WHAT YOU WILL DO »
Rewrite the data from the line with "Screen dimensions: 173x157" to the end, keeping the requests and increasing every coordinate in the answers by 93. Do not include the pictures.

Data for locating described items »

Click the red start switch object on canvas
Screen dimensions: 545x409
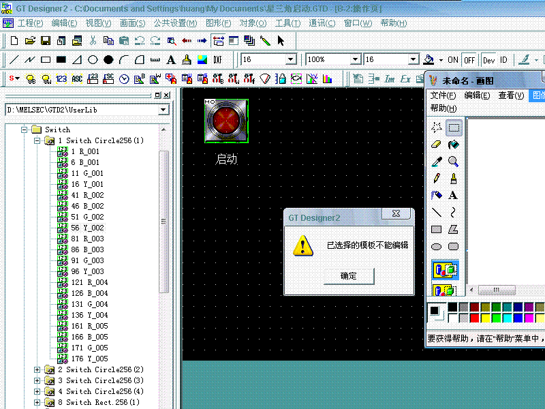coord(226,121)
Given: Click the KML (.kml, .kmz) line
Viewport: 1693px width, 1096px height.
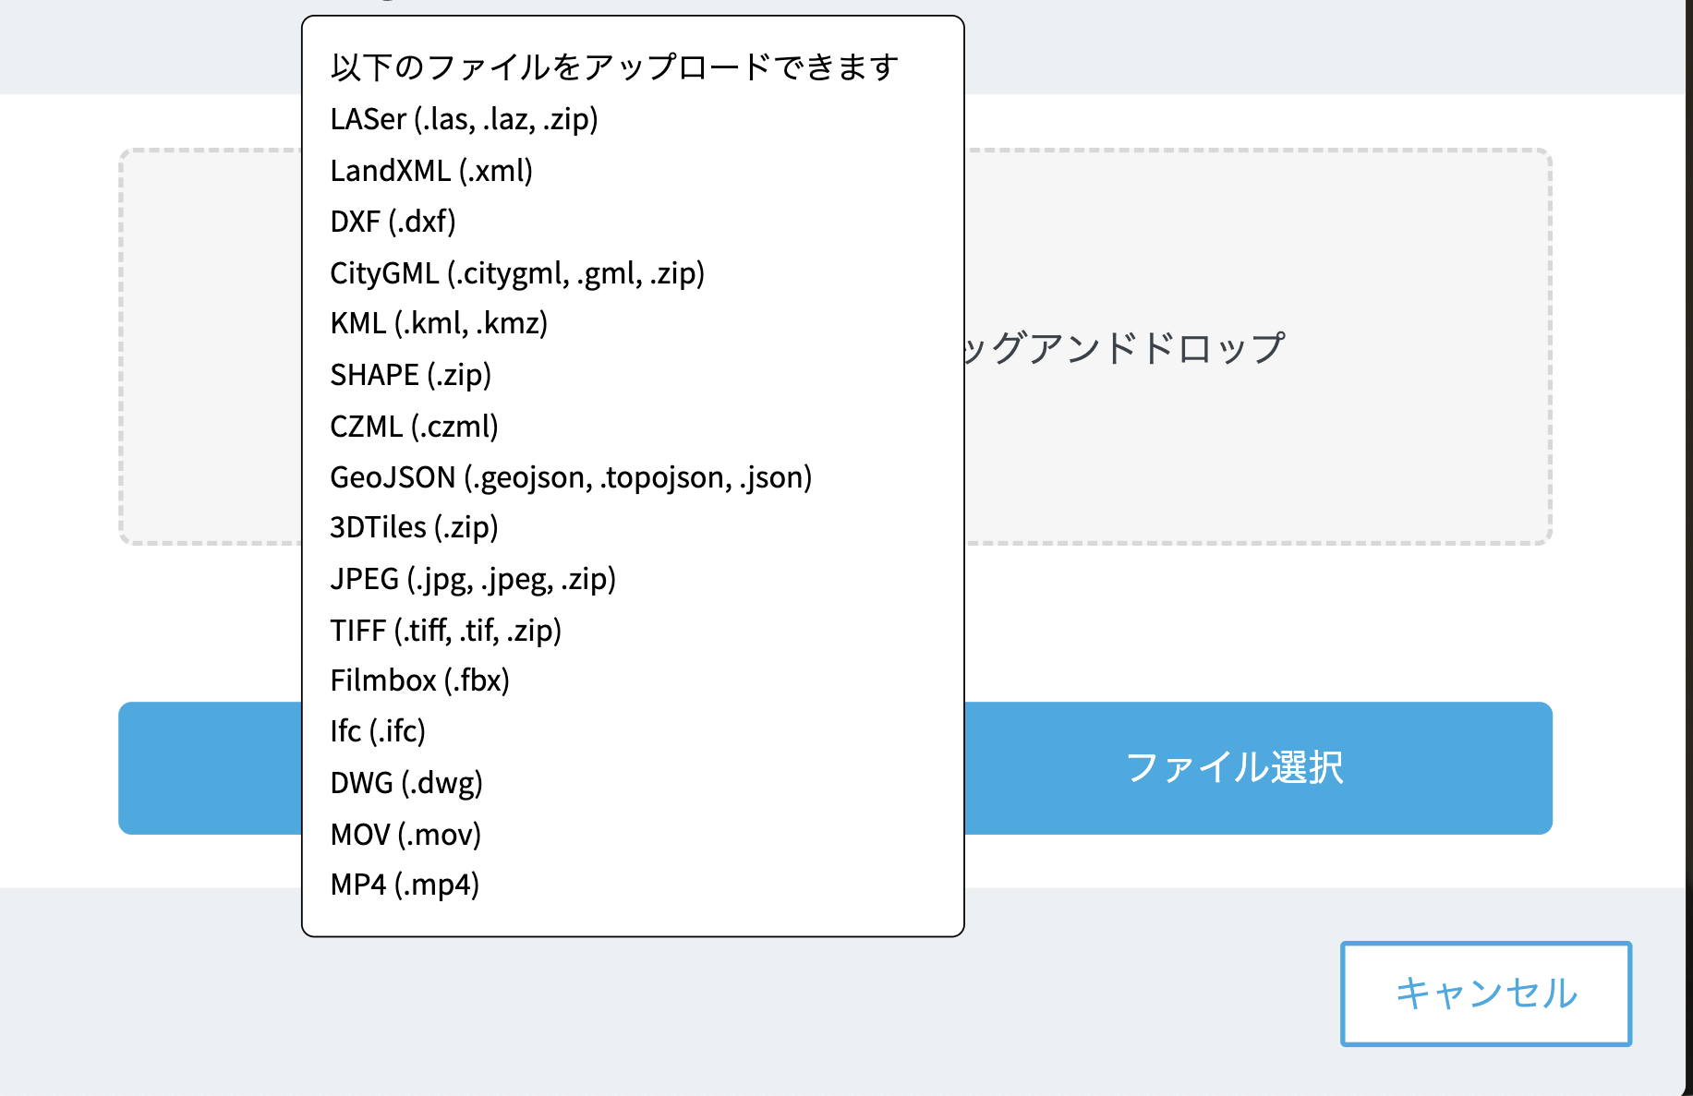Looking at the screenshot, I should click(439, 323).
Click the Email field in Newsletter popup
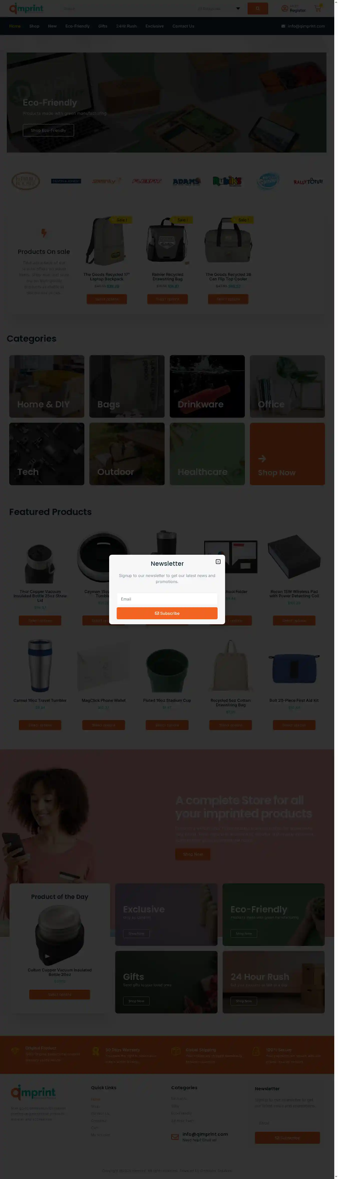The height and width of the screenshot is (1179, 338). click(167, 599)
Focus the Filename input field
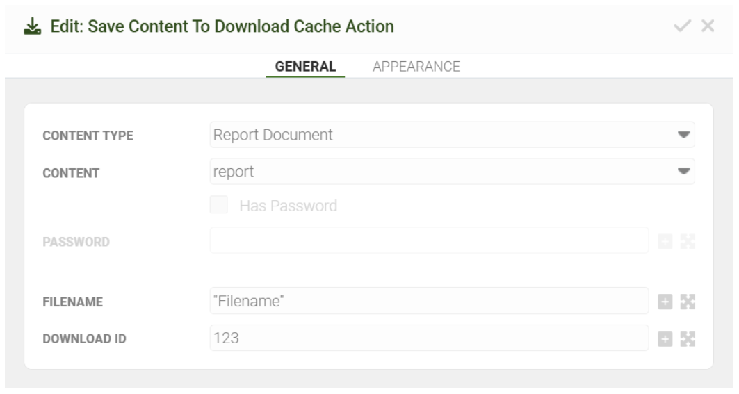739x394 pixels. click(x=429, y=301)
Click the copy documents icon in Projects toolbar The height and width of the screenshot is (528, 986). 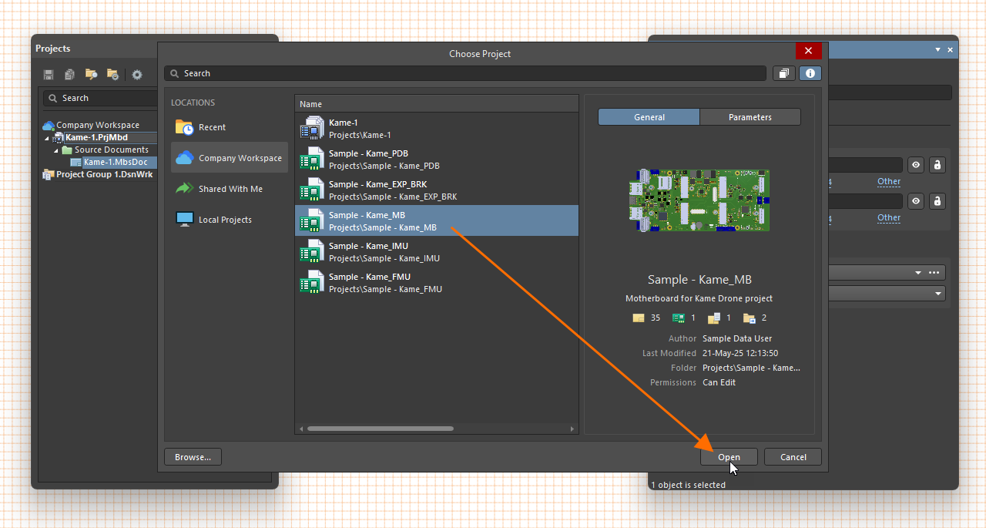(x=69, y=75)
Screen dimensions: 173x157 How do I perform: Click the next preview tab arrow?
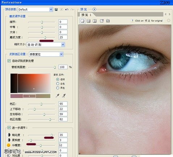pyautogui.click(x=170, y=14)
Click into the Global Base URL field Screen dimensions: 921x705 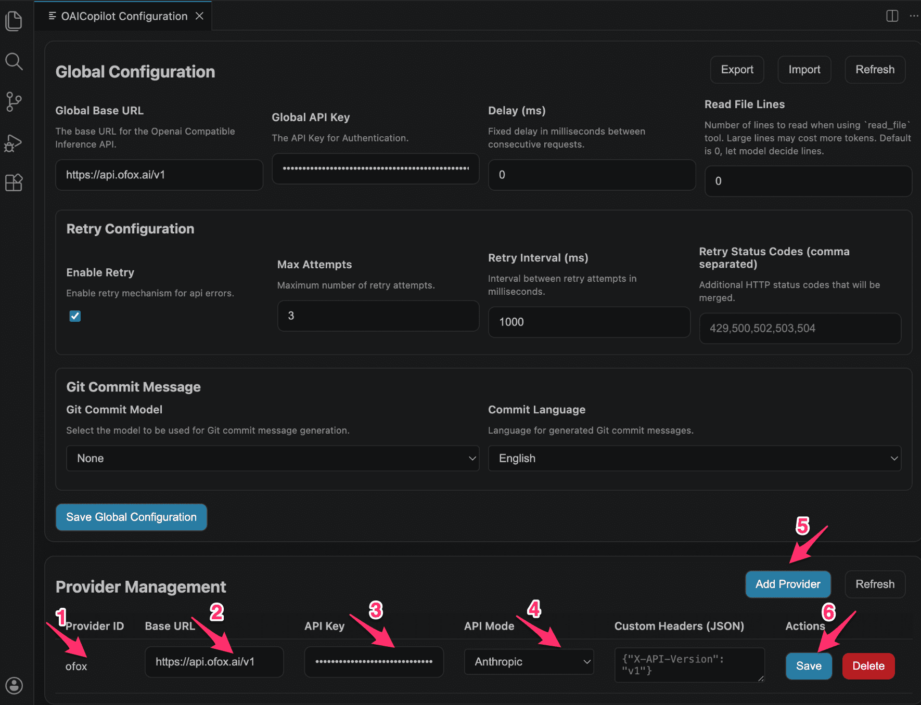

ANSWER TO THIS TASK »
Screen dimensions: 173x157 How do I perform: Click the next preview tab arrow?
pyautogui.click(x=263, y=107)
Click into the Global Base URL field Screen dimensions: 921x705 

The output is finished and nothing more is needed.